Project: Integrate archive databases
Carl Christensen, CIO
The clinic has a vast digital archive of images that spans multiple departments, including cardiology, gastroenterology and radiology. The goal, Christensen says, is to build an integrated database of images that could be accessible through the EMR. "It is not sustainable to keep them separate," he says. Marshfield deployed a Siemens PACs in 1998 for its radiology department, but it does not accommodate all modalities, he says. The clinic is working with a local software vendor to create what the CIO describes as "an intelligent broker of data." The resulting system, he says, should be able to display images that are compatible with the industry's DICOM standard, as well as images that are not.
Project: Deploy clinical trials management system
Justin Starren, director of biomedical research center
Beginning this year, Marshfield hopes to deploy a clinical trials management system that would bridge the gap between the research division and group practice clinical data, Starren explains. "Clinical research computing is 10 years behind clinical computing," he says. "Clinical research departments usually run their own systems. But a greater percentage of patients are simultaneously receiving both conventional care and research therapies. Maintaining the illusion that clinical and research data are unconnected is a fallacy we can no longer support." In Starren's plan, the new software will be integrated into the clinical system. He is serving on the vendor selection committee. "The vendors all say that Marshfield's vision of integrated research and clinical computing is an exciting project, but that no one has pulled it off yet."

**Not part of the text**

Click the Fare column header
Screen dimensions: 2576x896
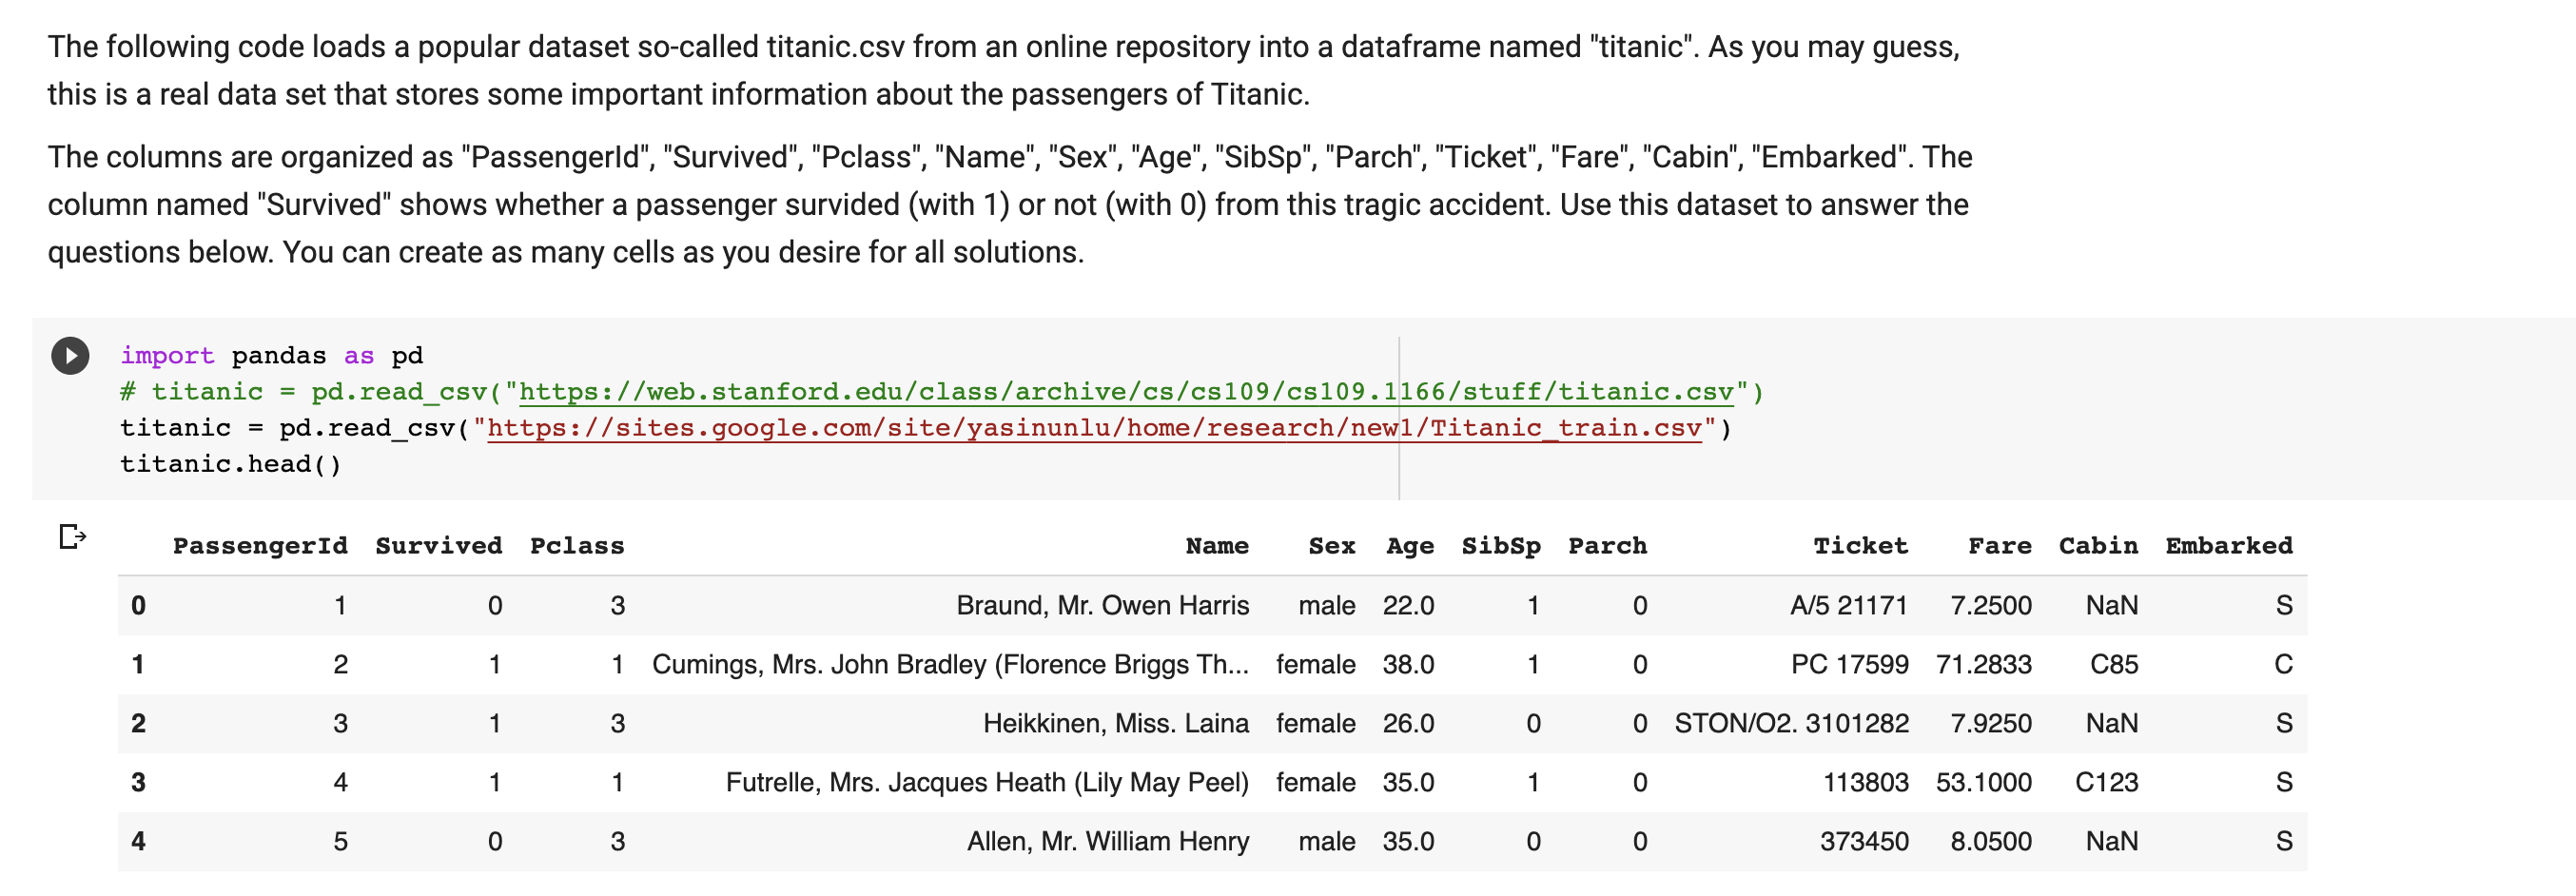coord(1999,546)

Project: Devise best practices curriculum
John Melski, medical director of clinical informatics
Although Melski is a deft user of the Marshfield EMR, he realizes that many physicians and support staff do not appreciate all of the system's features. "Our modules are so sophisticated, we have this problem throughout the organization," he says. "We have a lot of features, but people don't understand they are available." Melski's plan is to develop a curriculum that will define how to use the software for maximum effectiveness. "We have the tool set," he says. "We just need to help people use it." For example, Marshfield can build up its use of chronic disease management features. "We need to seek out those patients who should be coming in but who are not."

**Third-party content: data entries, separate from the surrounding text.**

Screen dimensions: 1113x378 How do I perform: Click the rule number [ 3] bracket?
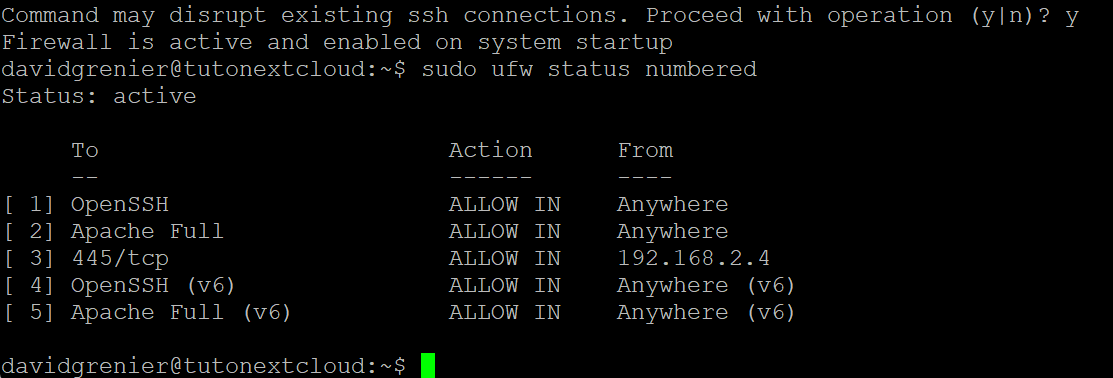(x=29, y=259)
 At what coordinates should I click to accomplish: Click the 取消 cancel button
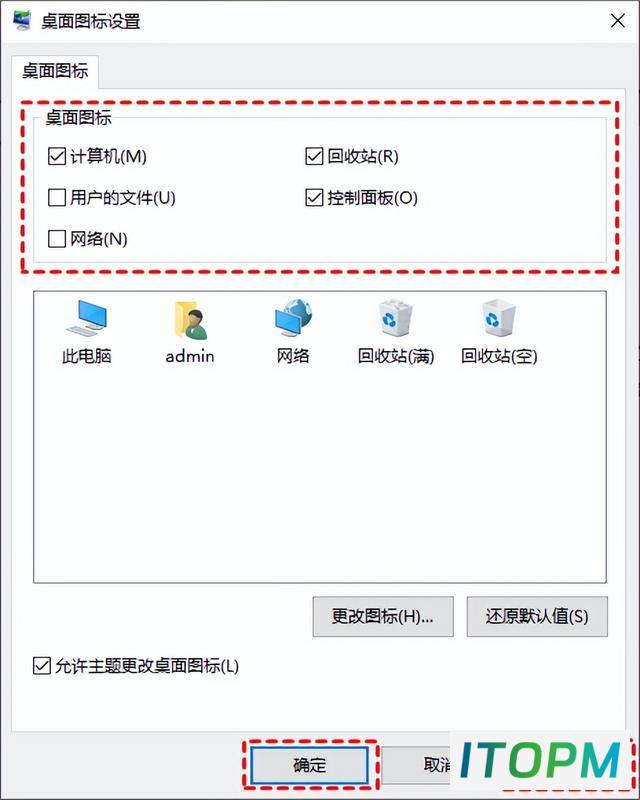(x=436, y=764)
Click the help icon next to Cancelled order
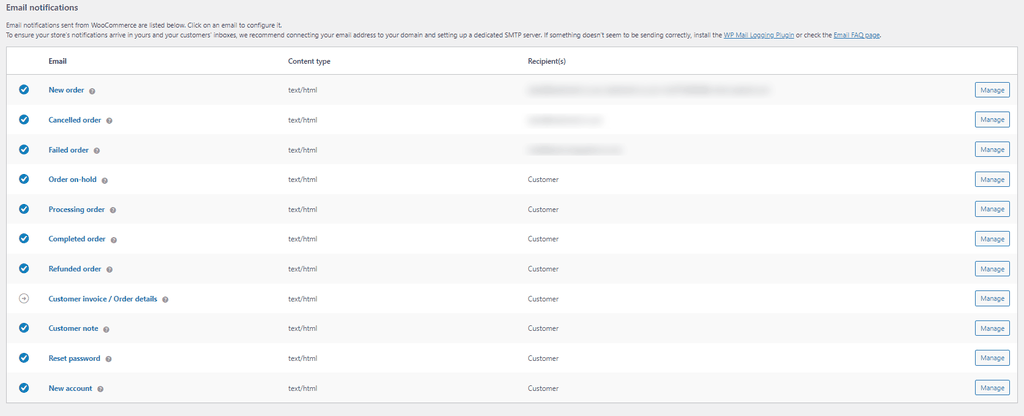 (109, 120)
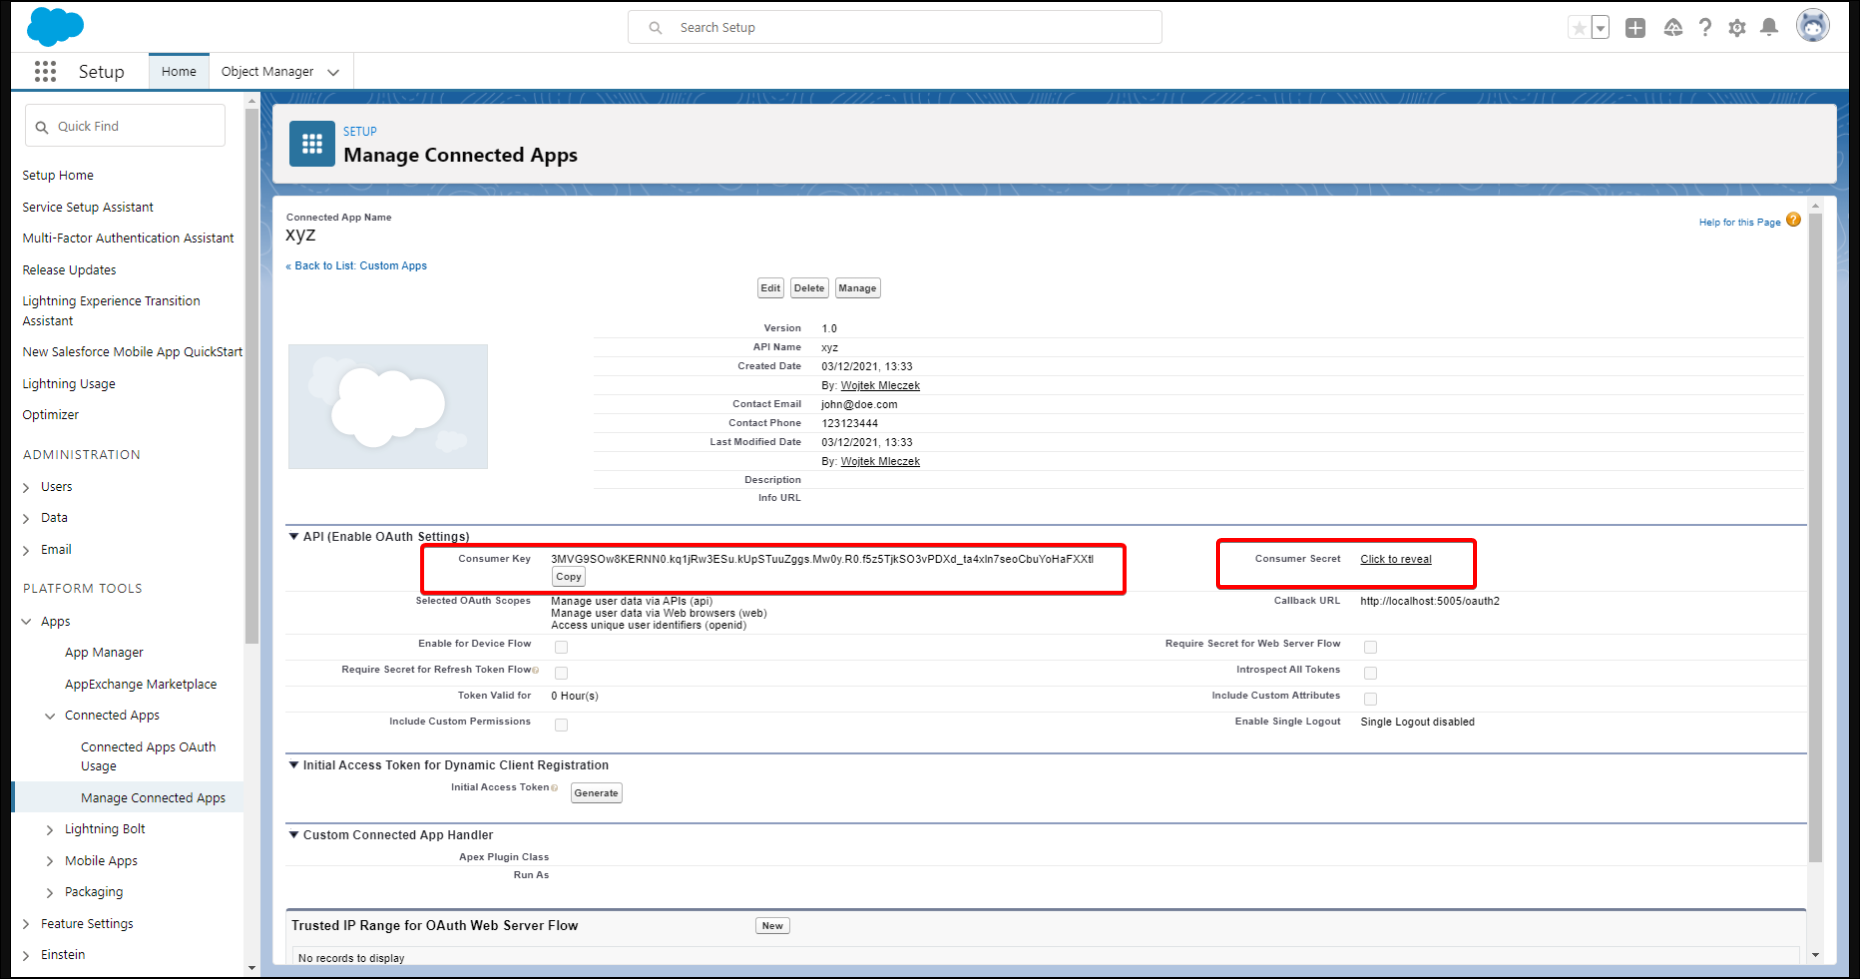Open the Help question mark icon
Viewport: 1860px width, 979px height.
tap(1705, 28)
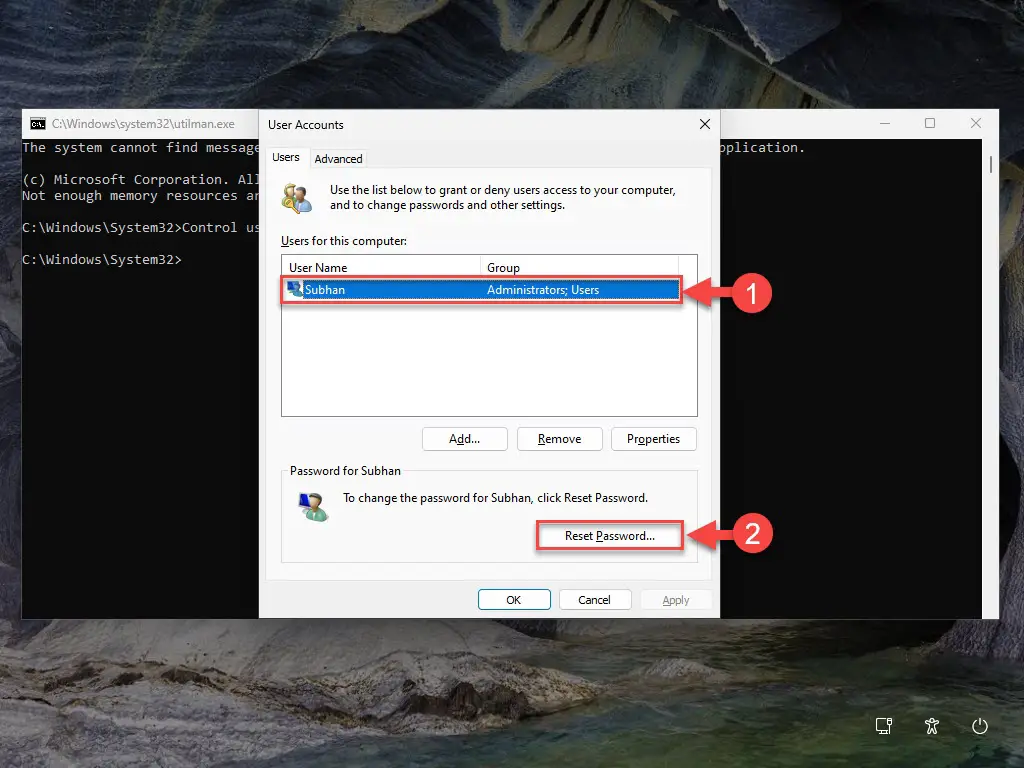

Problem Solved: Screen Design
This July, Marshfield will unveil a new "digital video research lab" as part of its Biomedical Informatics Research Center. The lab, explains Justin Starren, MD, director, will tackle longstanding problems in user-friendliness of the IT applications. "It is a place to watch people use computers in a formalized way," he says. Users will navigate various applications, their actions both recorded on video and monitored by software. The idea is to analyze why users have problems with applications; Marshfield's health plan has a little-used risk calculator tool, for example. "We are designing a study to figure out why patients are having trouble finding and using the software," Starren says.